Today, Facebook makes its historic market debut. But many lawyer-bloggers are talking about a different initial public offering: Last Friday, Web-based legal services provider LegalZoom filed for an IPO of up to $120 million to expand its services in the United States and around the world.

Can LegalZoom documents truly compete on quality with a lawyer-for-hire? The answer to that question doesn’t matter as much as what clients perceive.

Lawyers “will assert that consumers and small business are exposing themselves to liability by using LegalZoom’s limited services which will bring regret later,” DirectLaw Inc. founder Richard Granat wrote at eLawyering Blog. “But consumers don’t seem to care. What they get from LegalZoom is ‘good enough.’ The numbers tell the story.”

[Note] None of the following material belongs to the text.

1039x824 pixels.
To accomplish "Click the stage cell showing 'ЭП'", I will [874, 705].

And the numbers, Granat writes, citing LegalZoom’s S-1 filing, state that In 2011, 490,000 orders were placed through their website and revenue was $156 million. “Any organized bar attacks will be resisted by LegalZoom, which will now have the capital to fight any challenges to its business model.”

Nova Southeastern University School of Law professor James B. Levy noted something else of interest from the IPO materials: “Going forward, LegalZoom does indeed plan to offer legal advice through a network of affiliated lawyers it will create,” he wrote at Legal Skills Prof Blog. “No doubt lawyers in the network will have to work for cut-rate prices, and those who don’t join will be under tremendous pressure to match LegalZoom’s prices. None of this will have an impact on clients with complex legal problems that require a more sophisticated approach, representation in criminal matters and other trial work. But if your current practice depends at least in part on helping clients with any of the routine legal matters where LegalZoom plans to compete, LegalZoom is going to eat your lunch. Like it or not, ‘the Wal-Mart effect’ is coming to the legal services industry.”

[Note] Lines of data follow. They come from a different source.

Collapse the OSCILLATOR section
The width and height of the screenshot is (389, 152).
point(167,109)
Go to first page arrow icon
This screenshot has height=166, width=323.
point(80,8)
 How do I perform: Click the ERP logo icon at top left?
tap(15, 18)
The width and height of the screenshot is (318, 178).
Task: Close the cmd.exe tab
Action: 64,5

But New York City solo Scott Greenfield thinks that, albeit indirectly, LegalZoom and other systemic pressures do have an effect on the criminal justice bar.

“Do the math. Law schools continue to crank out tens of thousands of newly minted, deeply indebted, lawyers every year with no place to go,” Greenfield writes at Simple Justice. “To the extent that they have any hope of practicing law, the kids who dreamed of one day being an M&A lawyer at Skadden and buying that Ferrari is now standing in the hallway of 100 Centre Street hustling misdemeanors at $100 a pop. He has no choice, if he wants to eat again tonight.”

Greenfield also admits with regret that he can see the perspective of the LegalZoom consumer. “Whether it’s corporations or mom & pops, they are prepared to trade off bespoke legal services for potentially crappy but substantially less expensive, and take their risks. They’ve come to realize that the ‘bespoke’ legal services aren’t all that great, because most lawyers aspire to mediocrity, caring only that the check cleared, and because even if a client tries to do everything as well as possible, the legal system (I mean you, judges) are considered so unreliable that there’s no faith that the righteous will prevail. So if expensive legal services are a crapshoot, and inexpensive legal services are a crapshoot, why pay more?”


Vote on the Best Law Firm Websites

After its call for nominees in March, Lawyerist has announced that it’s time for readers to vote in its Best Law Firm Website of 2012 contest. Law firm marketing and Web design consultant Karin Conroy writes that she and Lawyerist editor-in-chief Sam Glover together decided on their 11 favorites. You can find links to and quick assessments of the nominees at Lawyerist, and you can then go to this page to vote before the polls close at noon on May 31. When we last checked, London, Ontario-based Harrison Pensa’s website had a slight lead.

Updated May 30 to update law firm websites voting results and to correct typographical errors.